MONEY MAKES THE CRICKET WORLD GO ROUND…

24 April 2008

...but will cricket in Ireland get on the Twenty20 bandwagon?

MONEY MAKES THE CRICKET WORLD GO ROUND…

It’s all happening in the cricket world these days with the Indian Premier League doing what Kerry Packer did 31 years ago and dropping a bomb into the formal structure of the game. It didn’t take a rocket scientist to work out how to attract all the top players in the world to a game of bang, wallop and smash, it just took buckets full of cash! Packer did it in much the same way, because when all’s said and done, cricketers want to make the most of their talents and that means their services are available to the highest bidder.

The rebel Indian Cricket League led the way in India with their Twenty20 tournament quickly followed by the mega bucks openly touted by the Indian Premier League. Almost immediately the top players were falling over each other to enlist, and a host of premature retirements from top performers in Australia and New Zealand left nobody in any doubt where priorities lay. After all, there’s no comparison between Twenty20 cricket and test cricket in sporting terms, but when you can earn ten times as much for doing ten times less it’s not too difficult to do the Math and come up with the best option.
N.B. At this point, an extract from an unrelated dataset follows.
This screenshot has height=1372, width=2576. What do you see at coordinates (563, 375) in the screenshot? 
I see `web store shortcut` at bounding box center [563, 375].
Twenty20 cricket has created its own unique cricket hype and with all the razzamatazz going on off the field, the sporting public has understandably been wooed by its entertainment if not its sporting attributes. Let’s face it, you could turn the batting order upside down in 20 overs cricket and the scoreline would hardly be affected, and virtually any donkey could bowl as the batsmen are going to attack irrespective of where the ball is pitched. At least 90% of the wickets that fall in these 20 overs thrashes are the result of batsman errors, but who cares, as this is circus and let’s get on with the show.

Not all the top cricket players in the world are singing the praises of the Indian Premier League right now, especially the players that are not in it! Leading the dissenters are the English players who are committed to central contracts that pale into insignificance beside the buckets of cash on offer in India. But their solution is simple…. let’s have a tournament of our own!

Sir Allen Stanford has already shown what can be done in the West Indies and it’s no surprise that he’s strongly pushing the ECB towards this concept and at the same time throwing down a gauntlet of US$20 million to the England team to play his West Indies Select XI on his ground in Antigua with a winner take all prize. Texan billionaire Stanford has marketed his own Caribbean Twenty20 tournament to perfection with huge prize money and lucrative fees to the once-suspicious media icons, all of who are now on the Twenty20 bandwagon because they are on the payroll. Nobody needs to make a stand on the cricket ethics of this crude form of the sport, because there’s so much money at stake and everyone feels entitled to a slice of the cake.

Just what’s in it for Irish cricket is another story, but surely we must be able to step on the bandwagon ourselves and get a slice of the action? After all, we’ve been playing Twenty20 cricket for at least 40 years but it was never going to be a revolutionary marketing bonanza under the banner of the Midweek League. Not much has changed in the rules in eitherIndiaor Antigua, but add a few million dollars, some loud music, colourful pyjamas, beautiful cheerleaders and dancing girls, and suddenly you have the ‘Wow” factor.  Little wonder all the big names on and off the field are now involved because big bucks have guaranteed their presence.

The NCU has its own Twenty20 competition, which has been savaged by poor weather in the last two years, and at least one club has its own competition. But surely there’s an opportunity for something bigger and better that could catapult Irish cricket in the popularity stakes if professionally promoted and marketed. Yes, you need a rich donor to make it happen, but before that you need vision and enterprise to formulate a game plan and set it before prospective sponsors. It could be an Irish inter-city competition, a club competition, a franchise arrangement, a county competition, an inter-union competition or a pro-am celebrity competition. Indeed it could be anything as anything goes in spontaneous instant cricket because it is all about entertainment and big hitting is entertainment in 20 overs thrashes.

Will we be able to lure a rich backer to the Emerald Isle to cash in on this new phenomenon, or will we watch in the wings as other entrepreneurs across the cricketing world make the most of this unique golden opportunity?